Click to See Complete Forum and Search --> : Strip Whitespace from Between HTML Tags


tomcatexodus
Apr 7th, 2010, 05:36 PM
I've found that whitespace between HTML tags can bloat the file considerably. After reading around, I used my new found knowledge and came up with this one-liner you can use a the top of any page with HTML output to strip out the whitespace from between tags:

ob_start(function($buffer){ return preg_replace("/(>\s+<)/", "><", $buffer); });

I'm posting this for those who need it, and also to inquire, does anyone know how to optimize this further (in accuracy/efficiency/etc.)

SambaNeko
Apr 8th, 2010, 11:14 AM
Don't mean to be a jerk, but I'd say the best (most accurate and efficient) way to deal with excessive whitespace is to not create it in the first place.

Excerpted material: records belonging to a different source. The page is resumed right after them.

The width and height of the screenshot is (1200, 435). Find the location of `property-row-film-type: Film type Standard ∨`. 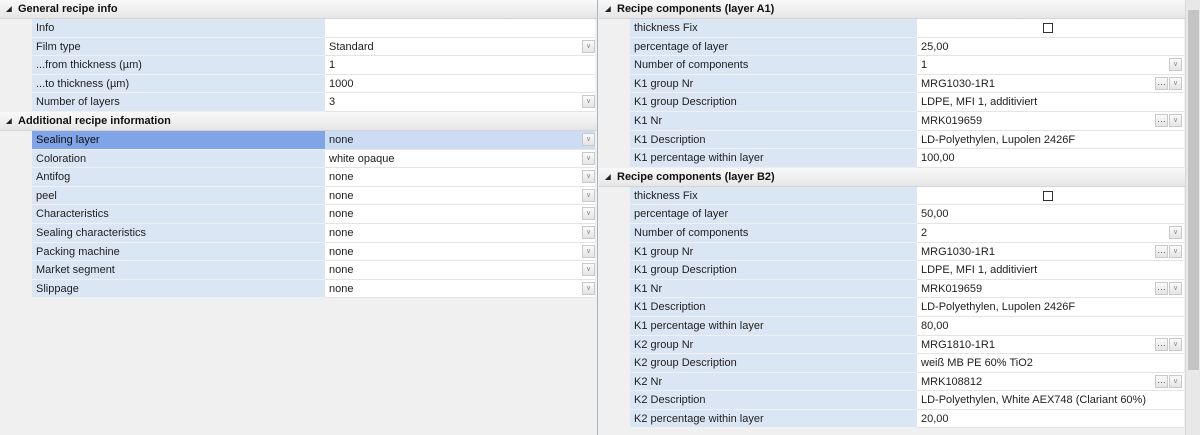

property-row-film-type: Film type Standard ∨ is located at coordinates (298, 47).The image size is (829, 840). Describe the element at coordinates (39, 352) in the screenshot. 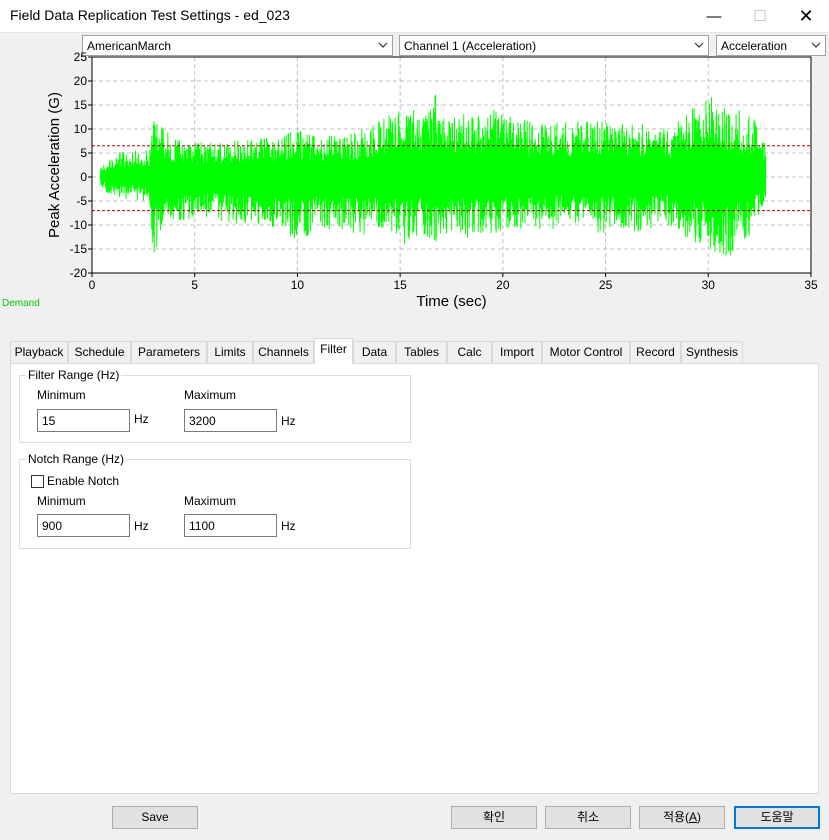

I see `tab-playback: Playback` at that location.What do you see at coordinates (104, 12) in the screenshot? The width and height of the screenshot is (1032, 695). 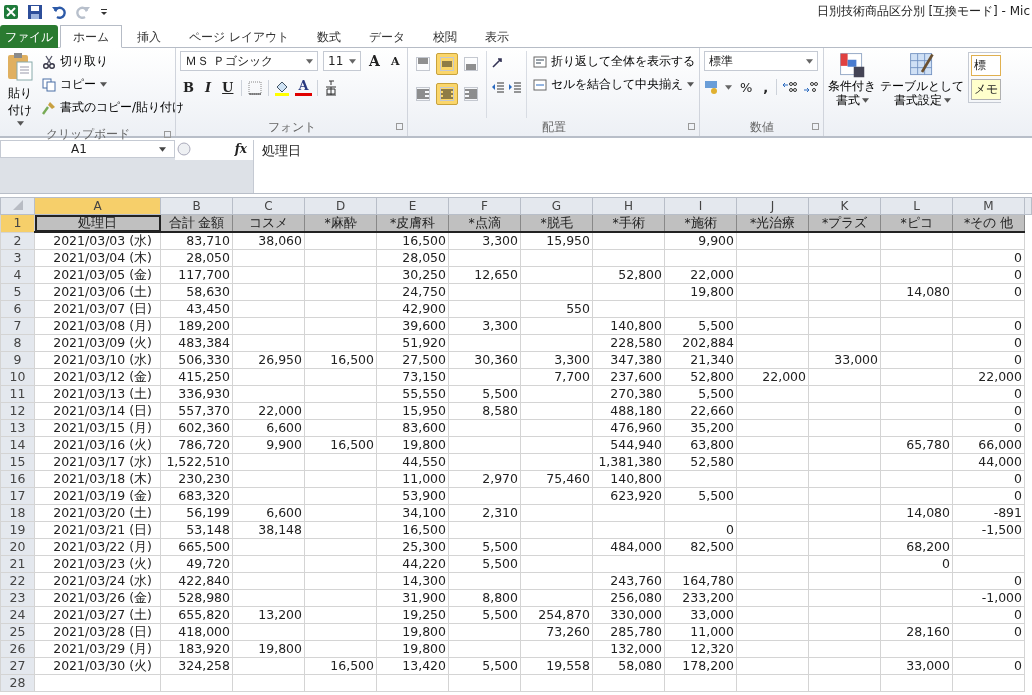 I see `customize-dropdown-icon` at bounding box center [104, 12].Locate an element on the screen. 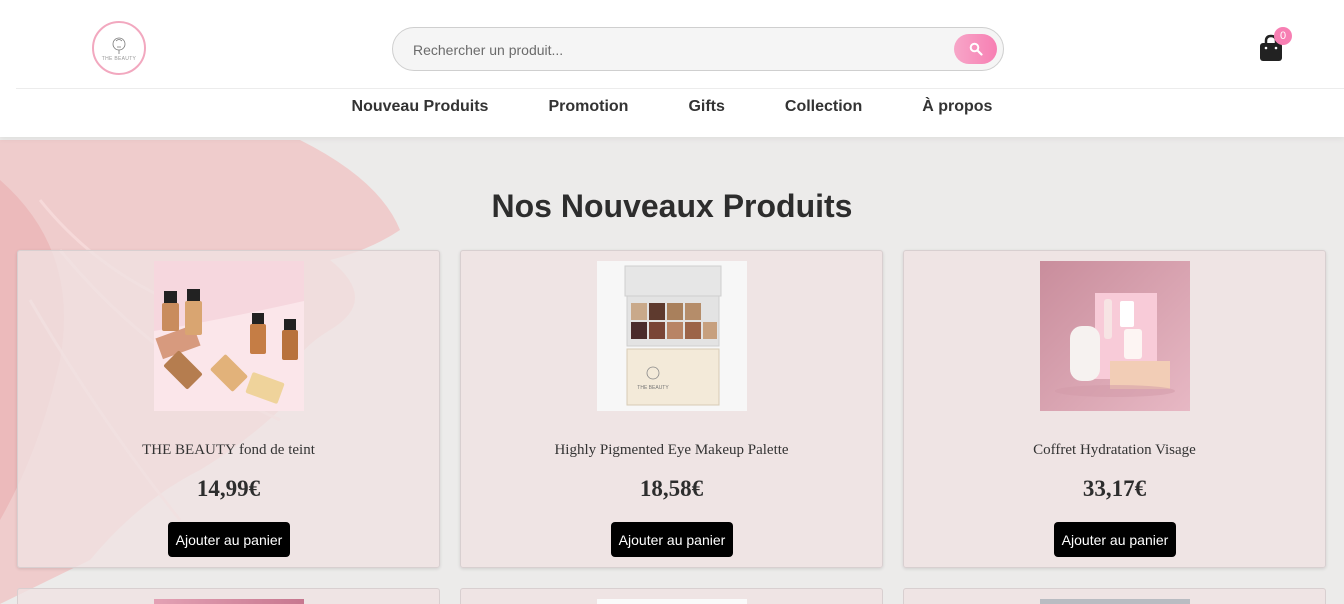  page-title: Nos Nouveaux Produits is located at coordinates (672, 206). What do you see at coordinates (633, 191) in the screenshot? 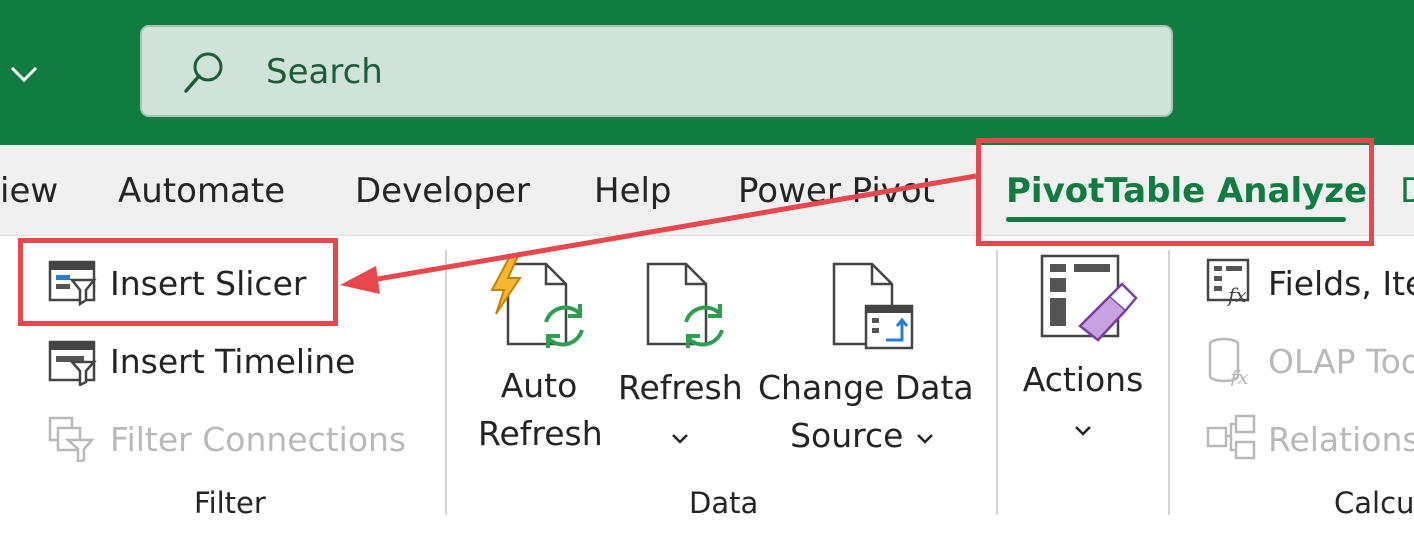
I see `tab-help: Help` at bounding box center [633, 191].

If you're writing HTML with big white gaps in it, stop.

kows
Apr 8th, 2010, 11:30 AM
I like clean, properly formatted mark-up. Whitespace can bloat a file, but I'd say that if it is then that's the developer's fault.

I'd have to generally agree with Samba.

tomcatexodus
Apr 8th, 2010, 08:27 PM
Undoubtedly, I agree, but we're not always working with our own layout templates.

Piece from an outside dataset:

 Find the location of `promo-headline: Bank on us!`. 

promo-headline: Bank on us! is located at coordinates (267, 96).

In any case, would either of you have any input regarding the regex?

Perhaps someone can share some insight on speed, whether performing a preg_replace to strip out whitespace is more time consuming than sending the data to begin anyways.

Just sharing :)

kows
Apr 9th, 2010, 01:54 PM
I've made similar callback functions to strip out all possible whitespace inside of a CSS file. I didn't notice any issues doing it, and it reduced the file sizes of the stylesheets being used considerably (which was the point) -- all on top of using gzip to compress the files as well.

SambaNeko
Apr 9th, 2010, 02:48 PM
Here's Yahoo Developer Network's Best Practices for Speeding up your pages (http://developer.yahoo.com/performance/rules.html). They recommend minifying JS and CSS, but don't explicitly mention HTML in the same category. In their source files, I don't see them practicing all of what they preach though; I can point out very few big sites that go to such rigorous lengths, in fact.

That's the thing to me: unless you're targeting a low-bandwidth audience, how much does this stuff really matter? There are optimization practices I always endeavor to follow, but some seem to detract value that isn't made up for by a few milliseconds gain. Like if I need to troubleshoot the output HTML and I view source to find a giant text blob, that's not helpful.

In any case, you may want to add newline and tab characters to your regex, if you really want to go full-bore on this.

kows
Apr 9th, 2010, 05:49 PM
the whitespace character he's using (\s) targets spaces, tabs, and line breaks.